Exercise description: Translate this sentence from the travel passage below about Apulia into Italian: "The ancient nucleus with a group of wonderful Romanesque churches survives almost intact, with its ramps, flights of steps and walls, in a small and compact medieval borough on the little peninsula."

Reading passage:
***

Another 10 km. (6 1/4 mi.) and we are at Conversano, with its mighty Norman-Swabian Castle. The Cathedral has a fine facade and there is the harmoniously planned Cloister of San Benedetto; yet another 10 km. (6 1/4 mi.) brings us to Rutigliano, with the church of Santa Maria alla Colonna, with a noteworthy portal. Nine kilometers (6 mi.) from Rutigliano is Adelfia on State Highway SS 100, on which we turn right, reaching after 15 km. (9 1/2 mi.).

BARI, a great modern city to look at, but founded in pre-Roman times. The ancient nucleus with a group of wonderful Romanesque churches survives almost intact, with its ramps, flights of steps and walls, in a small and compact medieval borough on the little peninsula. Here we find the Cathedral of Byzantine architecture (1034-1062), rebuilt in Apulian Romanesque style in 1292 and afterwards completely spoiled by Baroque alterations which have ruined the facade; its best parts are the side walls, the mighty apse and the noble dome.

The interior has been cleaned of the Baroque stucco-work which spoiled it and contains some fine Venetian canvases. Proceeding through the narrow and picturesque streets of the old town we come to San Nicola, the first and most important church to be built in Bari after the Norman conquest, and prototype of all the many fine Apulian cathedrals of the same period.

***

Listing:
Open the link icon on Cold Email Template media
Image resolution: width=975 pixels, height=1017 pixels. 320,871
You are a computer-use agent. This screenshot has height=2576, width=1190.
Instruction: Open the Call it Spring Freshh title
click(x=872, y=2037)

***

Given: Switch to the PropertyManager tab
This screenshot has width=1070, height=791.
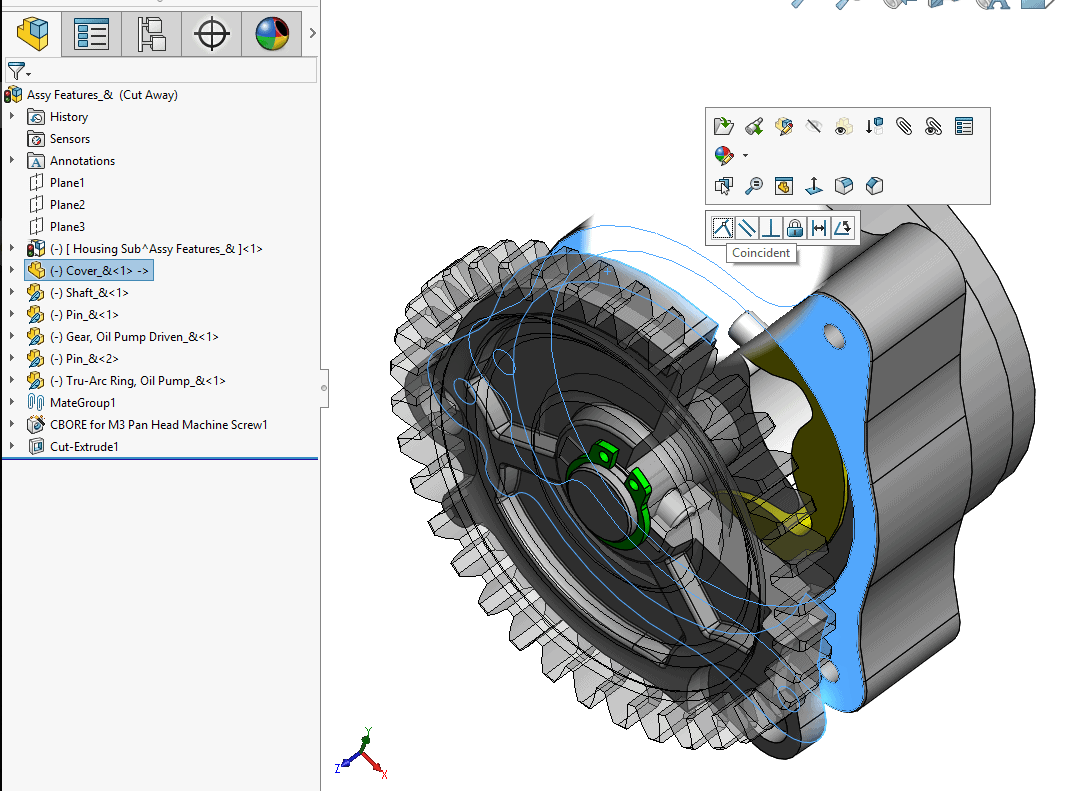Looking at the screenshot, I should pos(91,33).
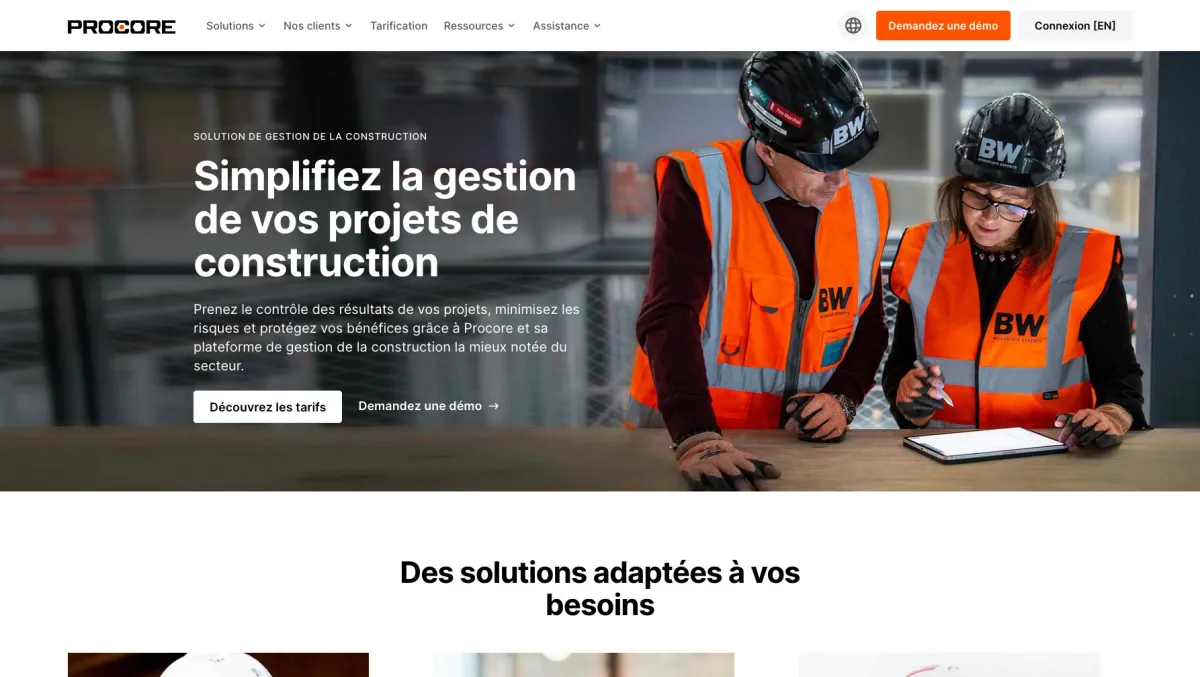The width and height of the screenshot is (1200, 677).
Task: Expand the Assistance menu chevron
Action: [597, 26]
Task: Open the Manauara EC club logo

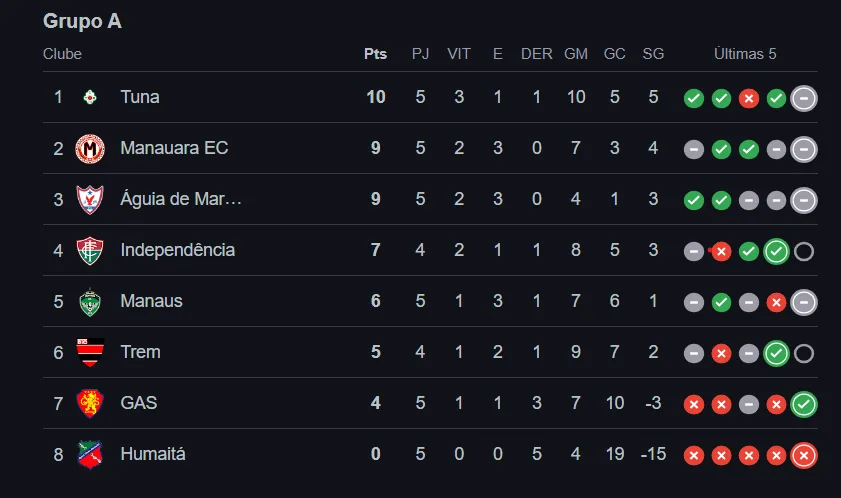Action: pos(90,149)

***

Result for this task: L'antico nucleo, con un gruppo di splendide chiese romaniche, sopravvive quasi intatto, con le sue rampe, scalinate e mura, in un borgo medievale piccolo e compatto sulla piccola penisola.